• **Aim of the task**: All lines of the material that contain "Open" must be copied out.
****
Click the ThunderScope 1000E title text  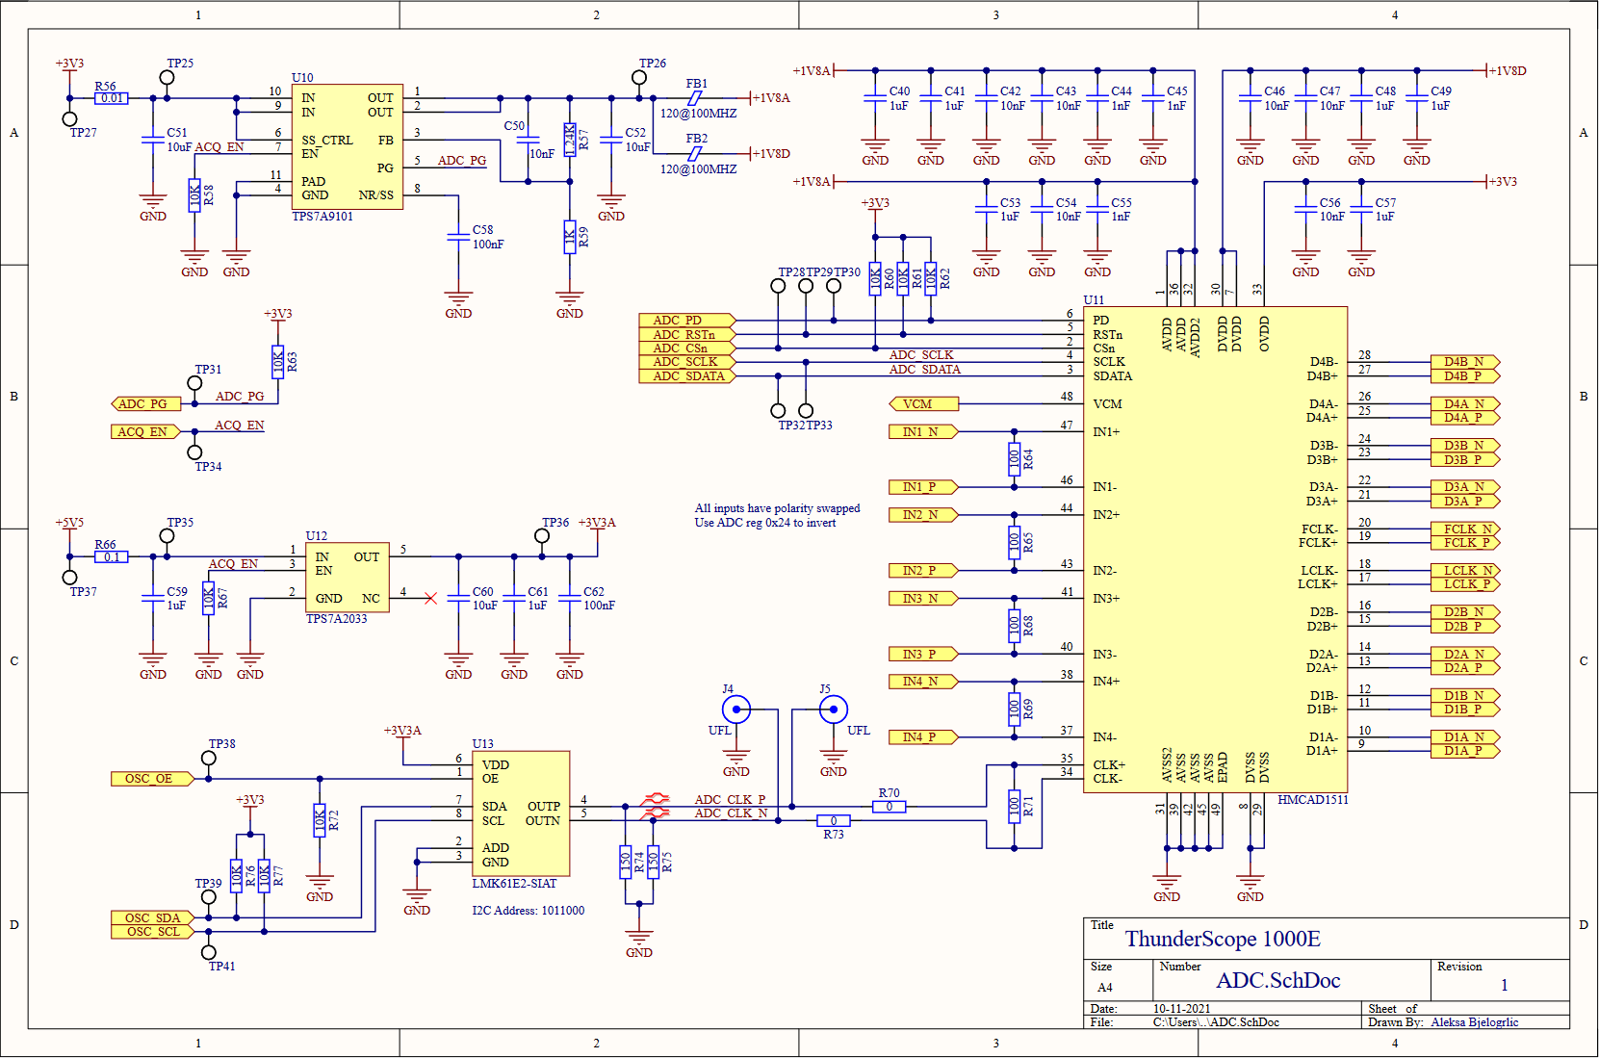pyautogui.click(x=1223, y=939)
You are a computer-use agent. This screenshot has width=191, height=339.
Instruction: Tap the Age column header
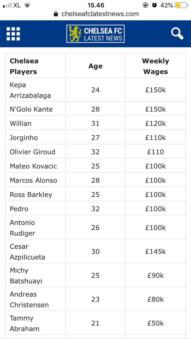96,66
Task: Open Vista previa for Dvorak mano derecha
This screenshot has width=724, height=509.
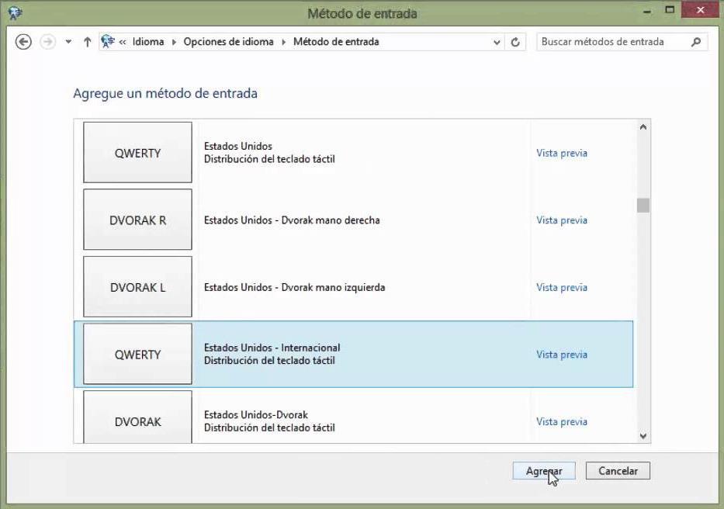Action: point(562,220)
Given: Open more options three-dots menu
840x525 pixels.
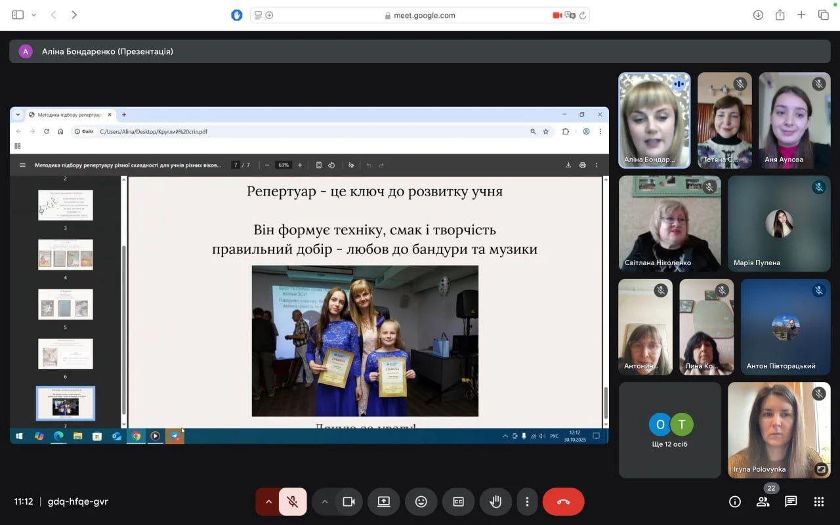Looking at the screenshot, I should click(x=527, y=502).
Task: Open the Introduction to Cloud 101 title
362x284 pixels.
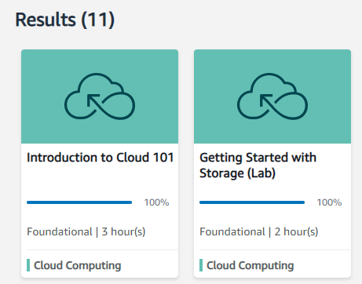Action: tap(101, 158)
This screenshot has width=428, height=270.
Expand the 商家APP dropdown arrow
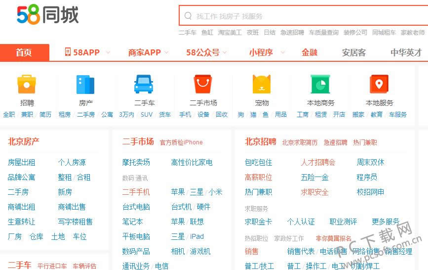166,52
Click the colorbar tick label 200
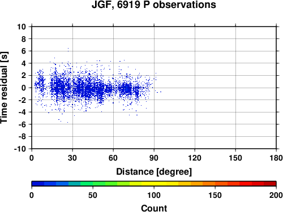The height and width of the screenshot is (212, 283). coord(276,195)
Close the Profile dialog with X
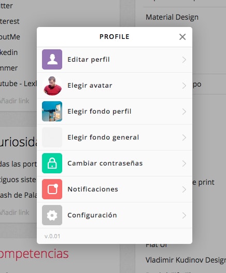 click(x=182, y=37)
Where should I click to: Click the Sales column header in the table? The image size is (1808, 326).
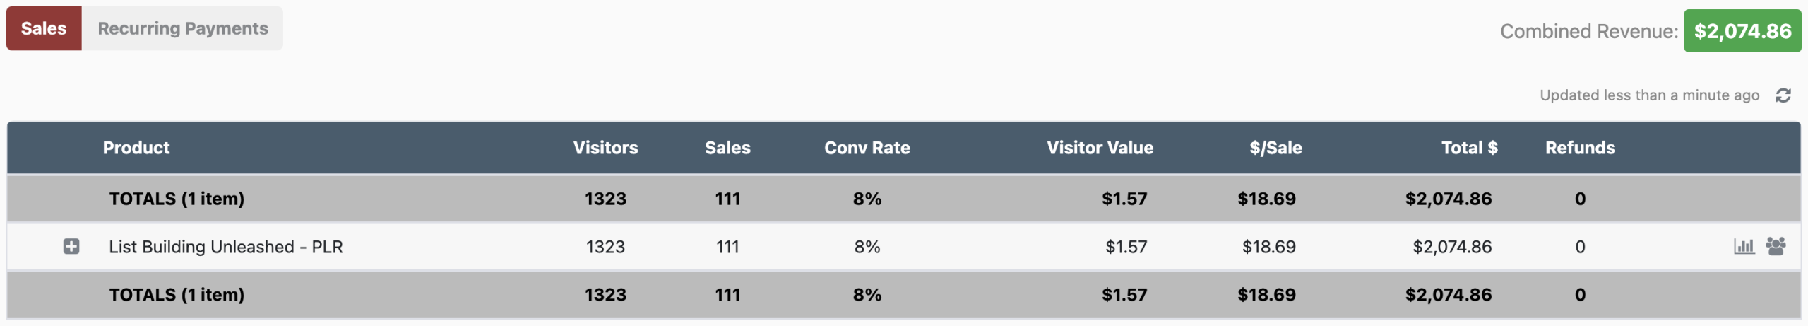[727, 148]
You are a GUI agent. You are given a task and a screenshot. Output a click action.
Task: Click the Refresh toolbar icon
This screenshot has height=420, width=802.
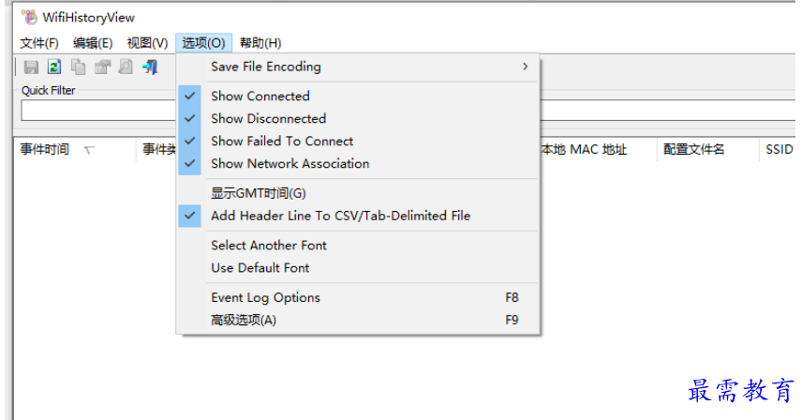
****
• **Exercise result**:
Task: Open Vista previa for Dvorak mano derecha
Given: Open more options three-dots menu
Task: Open the Introduction to Cloud 101 title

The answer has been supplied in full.